TUGAS YANG DIBERIKAN 1: Menurut artikel tentang kepuasan di bawah ini, mengapa sang raja mengantuk lalu tertidur ketika mendengar ceramah Buddha?

ARTIKEL:
▬▬▬▬▬▬▬▬▬▬
Seluruh Indonesia
Ubah Lokasi
  • Artikel

Cari

Tampilkan Artikel

BATAS

Osvaldo Sumarco

Kamis, 11 November 2021

MBI

Anicca, dukkha, dan annata, disebut Tilakkhana adalah 3 corak universal yang sering dibahas, mulai dari ceramah Dharma Minggu pagi, sampai menjadi salah satu bab dari kuliah agama Buddha. Dukkha sering diartikan sebagai penderitaan yang diakibatkan oleh ‘ketidakpuasan’. Sudah menjadi pertanyaan umum tentang mengapa kita harus merasa puas, menerima kondisi, atau bagaimana agar bisa merasa puas.


Buddha mengajarkan ‘kepuasan adalah kekayaan yang paling berharga’ (Dhp. 204). Cerita dibalik ayat ini ini sangat menarik, yaitu tentang seorang raja yang belum tahu ‘batas’ dari sebanyak apa makanan yang sebaiknya dia makan. Dia makan sangat banyak sehingga setelah makan siang, waktu mendengar ceramah Buddha, sang raja mengantuk dan tertidur. Buddha kemudian menasihati raja untuk mengurangi porsi makan secara bertahap. Setelah melaksanakan petunjuk ini,  hal baik pun terjadi. Tubuh raja kembali menjadi baik demikian juga dengan kesehatannya.
▬▬▬▬▬▬▬▬▬▬
(Entri tersimpan)
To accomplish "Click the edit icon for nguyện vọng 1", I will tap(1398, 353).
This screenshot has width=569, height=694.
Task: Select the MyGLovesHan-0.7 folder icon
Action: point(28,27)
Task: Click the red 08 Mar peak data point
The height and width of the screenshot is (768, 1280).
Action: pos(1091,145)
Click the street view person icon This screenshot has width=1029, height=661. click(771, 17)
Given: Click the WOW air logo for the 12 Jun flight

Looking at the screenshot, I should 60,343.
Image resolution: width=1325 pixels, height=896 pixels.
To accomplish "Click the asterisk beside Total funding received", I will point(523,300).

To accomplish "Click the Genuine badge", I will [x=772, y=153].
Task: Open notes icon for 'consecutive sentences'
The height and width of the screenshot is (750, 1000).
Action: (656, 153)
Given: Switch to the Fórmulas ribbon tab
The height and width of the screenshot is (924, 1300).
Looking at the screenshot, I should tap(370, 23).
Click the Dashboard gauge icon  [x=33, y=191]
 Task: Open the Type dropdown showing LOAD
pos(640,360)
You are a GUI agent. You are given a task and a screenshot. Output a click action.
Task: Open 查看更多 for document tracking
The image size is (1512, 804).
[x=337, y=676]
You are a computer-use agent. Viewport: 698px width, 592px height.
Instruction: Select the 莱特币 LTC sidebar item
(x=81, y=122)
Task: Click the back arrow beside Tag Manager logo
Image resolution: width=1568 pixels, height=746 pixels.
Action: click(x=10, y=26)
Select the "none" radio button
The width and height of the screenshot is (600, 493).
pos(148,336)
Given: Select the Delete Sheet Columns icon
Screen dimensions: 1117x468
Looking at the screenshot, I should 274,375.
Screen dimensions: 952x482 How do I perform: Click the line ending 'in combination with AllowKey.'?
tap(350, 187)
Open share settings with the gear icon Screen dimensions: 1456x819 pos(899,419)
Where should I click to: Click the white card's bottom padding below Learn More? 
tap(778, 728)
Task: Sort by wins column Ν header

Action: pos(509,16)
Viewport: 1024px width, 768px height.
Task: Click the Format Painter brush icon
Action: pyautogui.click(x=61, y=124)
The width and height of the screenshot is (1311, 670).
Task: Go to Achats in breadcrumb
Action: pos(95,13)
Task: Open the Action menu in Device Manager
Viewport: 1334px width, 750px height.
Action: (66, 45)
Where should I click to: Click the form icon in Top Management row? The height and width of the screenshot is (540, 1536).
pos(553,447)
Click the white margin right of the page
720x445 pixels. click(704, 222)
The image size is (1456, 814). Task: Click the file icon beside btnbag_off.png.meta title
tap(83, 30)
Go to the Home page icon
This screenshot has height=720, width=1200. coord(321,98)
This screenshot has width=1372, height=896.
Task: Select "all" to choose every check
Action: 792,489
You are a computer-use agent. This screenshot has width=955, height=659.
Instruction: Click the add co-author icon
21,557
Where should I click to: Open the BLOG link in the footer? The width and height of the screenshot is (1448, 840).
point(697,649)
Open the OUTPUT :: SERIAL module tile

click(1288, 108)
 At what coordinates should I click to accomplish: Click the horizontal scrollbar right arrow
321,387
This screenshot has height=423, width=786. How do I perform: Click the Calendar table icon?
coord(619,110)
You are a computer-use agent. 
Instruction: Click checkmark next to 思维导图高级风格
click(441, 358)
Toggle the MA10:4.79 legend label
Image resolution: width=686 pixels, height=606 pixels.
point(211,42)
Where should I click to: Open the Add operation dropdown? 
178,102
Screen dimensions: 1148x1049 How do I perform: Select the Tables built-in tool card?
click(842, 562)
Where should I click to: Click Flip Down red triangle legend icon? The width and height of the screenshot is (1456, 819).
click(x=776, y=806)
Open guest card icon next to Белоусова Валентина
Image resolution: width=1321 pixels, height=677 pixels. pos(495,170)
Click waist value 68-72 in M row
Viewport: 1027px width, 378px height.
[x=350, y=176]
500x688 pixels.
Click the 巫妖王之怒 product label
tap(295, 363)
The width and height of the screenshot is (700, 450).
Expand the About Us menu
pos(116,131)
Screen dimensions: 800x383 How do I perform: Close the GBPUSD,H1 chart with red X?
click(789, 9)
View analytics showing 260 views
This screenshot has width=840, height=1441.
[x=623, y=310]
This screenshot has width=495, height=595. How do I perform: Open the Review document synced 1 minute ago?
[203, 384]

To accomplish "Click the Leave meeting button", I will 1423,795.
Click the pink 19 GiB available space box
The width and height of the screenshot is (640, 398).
▬▬▬▬▬▬▬▬▬▬
TUGAS YANG DIBERIKAN 2: Salin ulang baris-baris pada Entri tersimpan di atas, mulai dari baris yang memuat "Where should I click to: Open the Add" sampai baris terakhir Entri tersimpan, keduanya ikut disalin.

JAWABAN LATIHAN 1: Sang raja mengantuk dan tertidur karena ia makan sangat banyak saat makan siang. Ia belum tahu batas seberapa banyak makanan yang sebaiknya ia makan.

JAWABAN LATIHAN 2:
Where should I click to: Open the Add operation dropdown? 
178,102
Screen dimensions: 1148x1049 How do I perform: Select the Tables built-in tool card?
click(842, 562)
Where should I click to: Click Flip Down red triangle legend icon? The width and height of the screenshot is (1456, 819).
click(x=776, y=806)
Open guest card icon next to Белоусова Валентина
Image resolution: width=1321 pixels, height=677 pixels. pos(495,170)
Click waist value 68-72 in M row
Viewport: 1027px width, 378px height.
[x=350, y=176]
500x688 pixels.
Click the 巫妖王之怒 product label
tap(295, 363)
The width and height of the screenshot is (700, 450).
Expand the About Us menu
pos(116,131)
Screen dimensions: 800x383 How do I perform: Close the GBPUSD,H1 chart with red X?
click(789, 9)
View analytics showing 260 views
This screenshot has width=840, height=1441.
[x=623, y=310]
This screenshot has width=495, height=595. How do I perform: Open the Review document synced 1 minute ago?
[203, 384]

To accomplish "Click the Leave meeting button", I will 1423,795.
Click the pink 19 GiB available space box
The width and height of the screenshot is (640, 398).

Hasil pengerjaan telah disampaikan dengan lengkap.